The move echoed the Hungarian leader's remodeling of Hungary’s court system several years back; Recep Tayyip Erdoğan’s judicial purges recently; and efforts at similar moves in the Middle Eastern state and the European country.

Weakening Court Autonomy

Analysts say that the intimidation and verbal assaults in the US can be seen as attempts to weaken court autonomy in a structure that provides no simple method for the president to remove judges Trump opposes.

Meghan Leonard, an academic at Illinois State University who has researched democratic decline in free nations, said the White House had taken cues from the examples set by authoritarians overseas.

“The administration is observing at these achievements and setbacks. They know they’re not going to be able to pass any legislation that would undermine the courts,” she said.

Citing instances such as the advisor's persistent claims of broad presidential authority, she noted: “They directly criticize the courts by stating over and over that it is not a co-equal branch in the separation of powers.

“They persist in redefine the debate by repeating their claim that the executive has greater authority than this judicial branch, which is not how separation powers work.”

Leonard said: “Justices' sole safeguard is people’s belief in the authority of their capacity to make those decisions.
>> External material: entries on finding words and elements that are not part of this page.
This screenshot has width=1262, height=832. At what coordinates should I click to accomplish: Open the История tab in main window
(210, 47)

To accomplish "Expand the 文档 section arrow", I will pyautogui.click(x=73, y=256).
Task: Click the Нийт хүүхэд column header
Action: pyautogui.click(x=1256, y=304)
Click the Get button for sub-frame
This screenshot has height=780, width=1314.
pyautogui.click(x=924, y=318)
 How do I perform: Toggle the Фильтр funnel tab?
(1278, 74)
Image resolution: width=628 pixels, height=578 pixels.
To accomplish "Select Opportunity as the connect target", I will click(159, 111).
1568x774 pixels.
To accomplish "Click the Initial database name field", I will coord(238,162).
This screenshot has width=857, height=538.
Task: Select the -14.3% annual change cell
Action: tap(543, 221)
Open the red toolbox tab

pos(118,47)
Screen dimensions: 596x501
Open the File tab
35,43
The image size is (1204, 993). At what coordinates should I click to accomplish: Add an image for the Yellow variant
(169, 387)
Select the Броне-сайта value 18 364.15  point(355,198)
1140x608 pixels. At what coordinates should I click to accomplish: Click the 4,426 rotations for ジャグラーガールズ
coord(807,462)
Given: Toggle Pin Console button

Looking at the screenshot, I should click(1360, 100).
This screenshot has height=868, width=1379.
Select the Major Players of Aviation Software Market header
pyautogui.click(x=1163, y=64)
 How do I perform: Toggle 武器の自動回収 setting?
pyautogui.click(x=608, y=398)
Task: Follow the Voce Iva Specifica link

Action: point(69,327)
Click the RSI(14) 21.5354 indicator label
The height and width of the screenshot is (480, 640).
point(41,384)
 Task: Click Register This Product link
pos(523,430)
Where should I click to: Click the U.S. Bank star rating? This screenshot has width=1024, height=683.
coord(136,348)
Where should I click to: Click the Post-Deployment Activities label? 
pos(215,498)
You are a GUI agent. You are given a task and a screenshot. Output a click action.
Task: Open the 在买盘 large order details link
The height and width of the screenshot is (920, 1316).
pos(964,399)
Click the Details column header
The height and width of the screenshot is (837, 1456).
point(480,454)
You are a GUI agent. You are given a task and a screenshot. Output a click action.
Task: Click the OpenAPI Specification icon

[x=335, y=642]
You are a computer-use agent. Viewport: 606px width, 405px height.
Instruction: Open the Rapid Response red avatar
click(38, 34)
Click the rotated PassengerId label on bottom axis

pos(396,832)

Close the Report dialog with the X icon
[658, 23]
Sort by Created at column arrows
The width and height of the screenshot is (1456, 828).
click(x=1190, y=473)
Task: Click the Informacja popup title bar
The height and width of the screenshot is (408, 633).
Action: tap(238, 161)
Personal intimidation on top of eroding institutional legitimacy may make judges hesitate about decisions that go against the sitting government, which is, of course, highly concerning for judicial review and for the political system.”

Intimidation Tactics

Kim Lane Scheppele, professor of social science and international affairs at Princeton University, has documented the use of “authoritarian law” by the likes of Orbán and Putin, and has warned about escalating dangers to judges in the US.

She pointed to a wave of termed “harassment deliveries” recently, in which judges have received unwanted pizza deliveries with the customer listed as a name, the son of Justice Salas, who was murdered at the judge’s home in 2020 by a assailant targeting Salas.

“All knows what it means. ‘Your address is known. We’re coming for you,’” the professor said.

“Federal judges are guarded by the Secret Service and the federal police. And these are specialized law enforcement that are placed institutionally inside the Department of Justice. And Pam Bondi has been leading the attacks on justices.”

Administration Aims

On the administration’s objectives, Scheppele said that “removing a US justice is almost certainly not going to happen because it’s so hard to do. {Right now|Currently

Luis Holt
Luis Holt

An architect and urban planner with over 15 years of experience in sustainable design projects across Europe.